(Screen element location records)
%%

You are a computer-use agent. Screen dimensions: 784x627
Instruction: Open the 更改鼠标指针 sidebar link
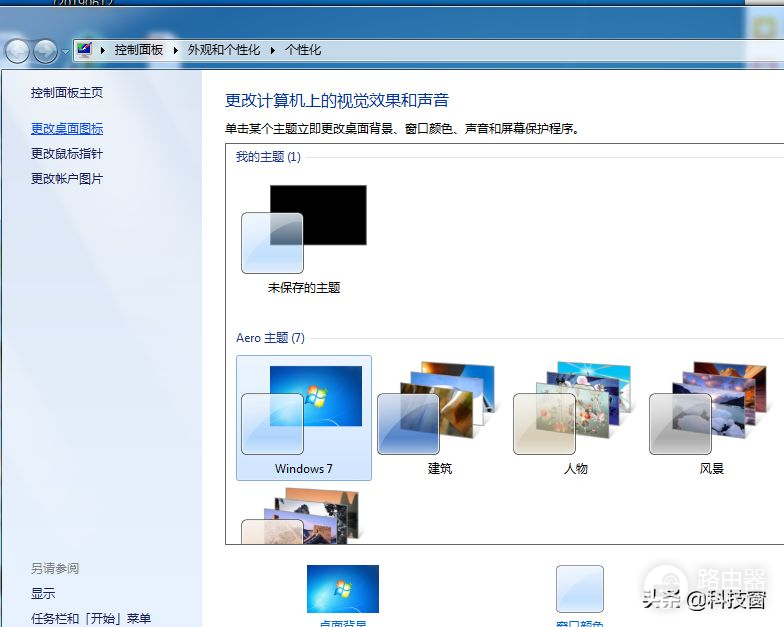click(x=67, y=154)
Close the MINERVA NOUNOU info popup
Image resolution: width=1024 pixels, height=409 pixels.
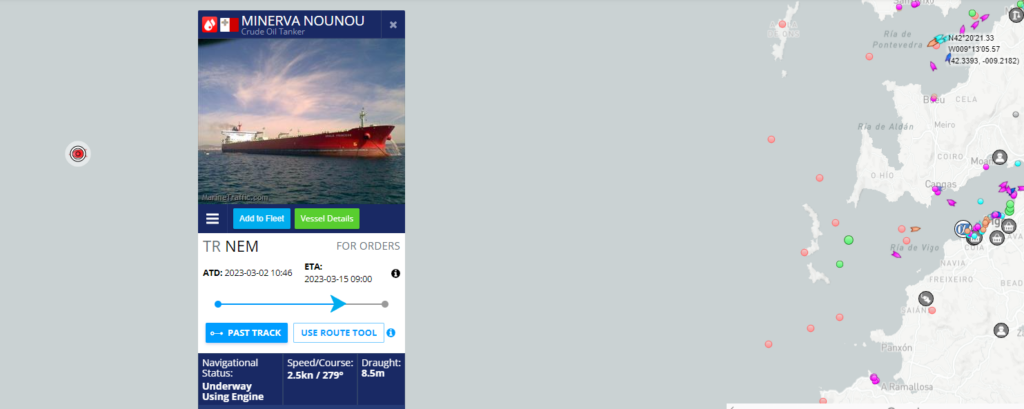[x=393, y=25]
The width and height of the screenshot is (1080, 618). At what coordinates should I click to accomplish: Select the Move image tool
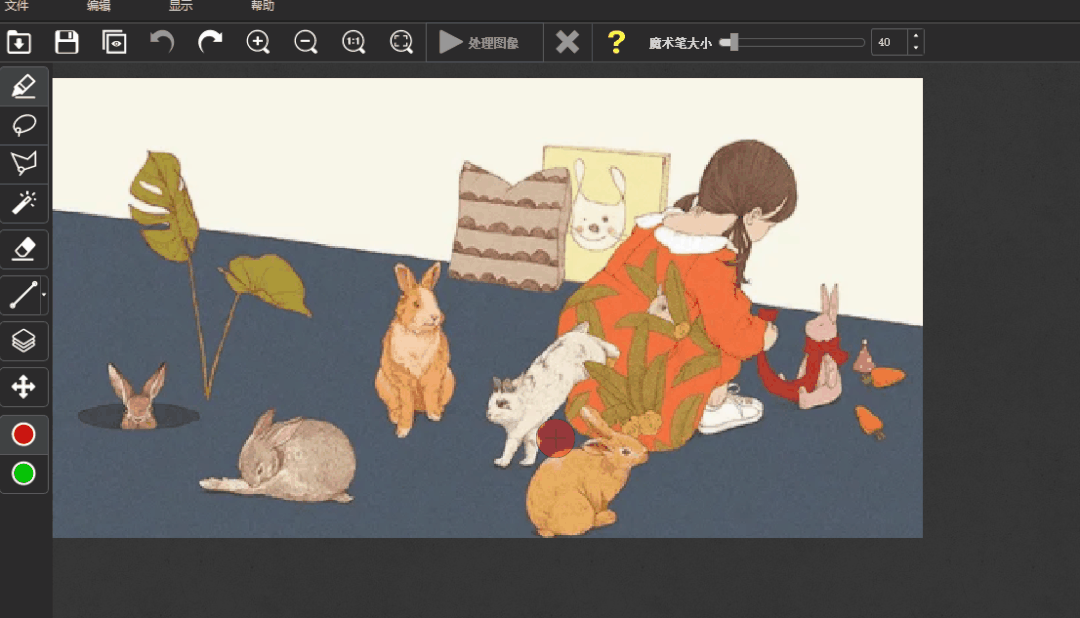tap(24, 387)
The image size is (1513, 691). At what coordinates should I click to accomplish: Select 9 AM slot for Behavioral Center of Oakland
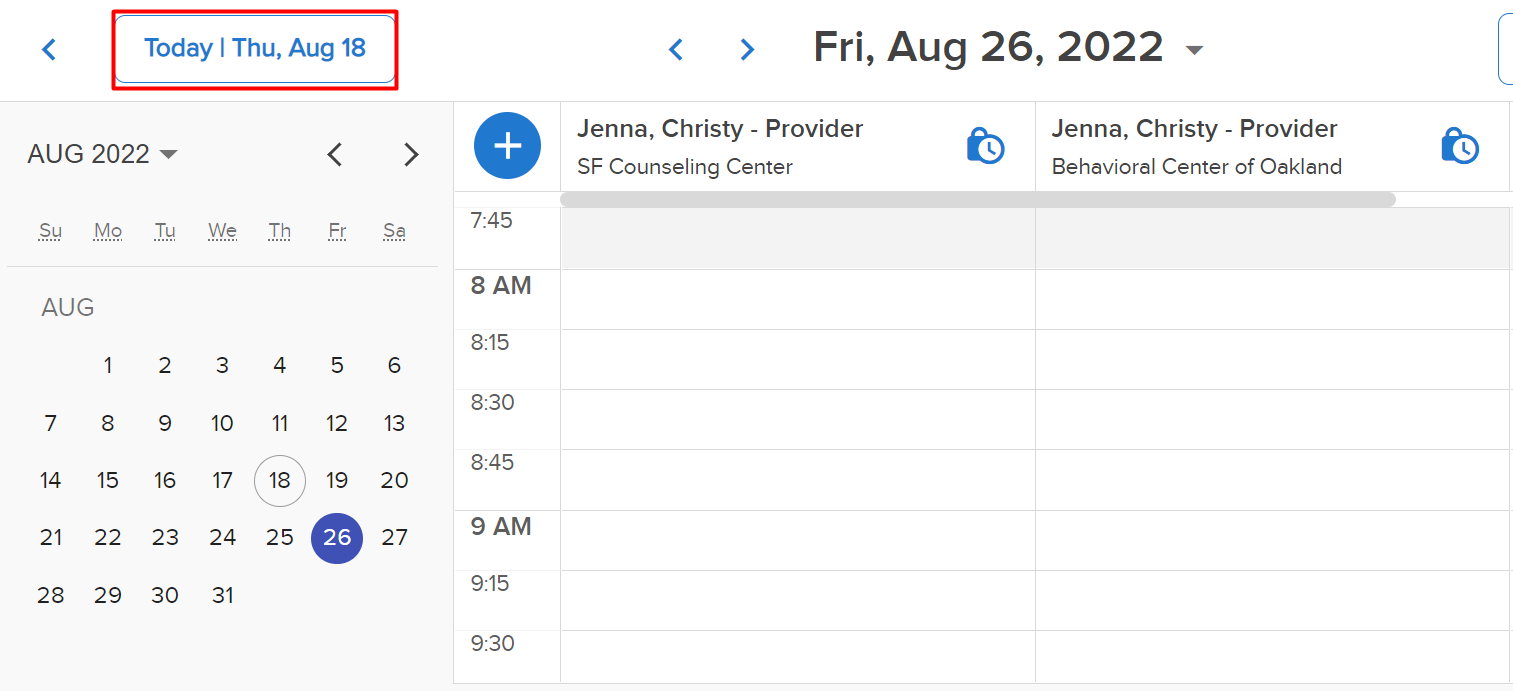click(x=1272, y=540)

%%

Description of the task: Reproduce all of the records above word for word, leaving out the pictures.

Reply to the exercise:
You are a computer-use agent. Screen dimensions: 784x627
Instruction: Open the 更改鼠标指针 sidebar link
click(x=67, y=154)
Close the MINERVA NOUNOU info popup
Image resolution: width=1024 pixels, height=409 pixels.
[x=393, y=25]
The width and height of the screenshot is (1080, 618). At what coordinates should I click to accomplish: Select the Move image tool
tap(24, 387)
The image size is (1513, 691). At what coordinates should I click to accomplish: Select 9 AM slot for Behavioral Center of Oakland
click(x=1272, y=540)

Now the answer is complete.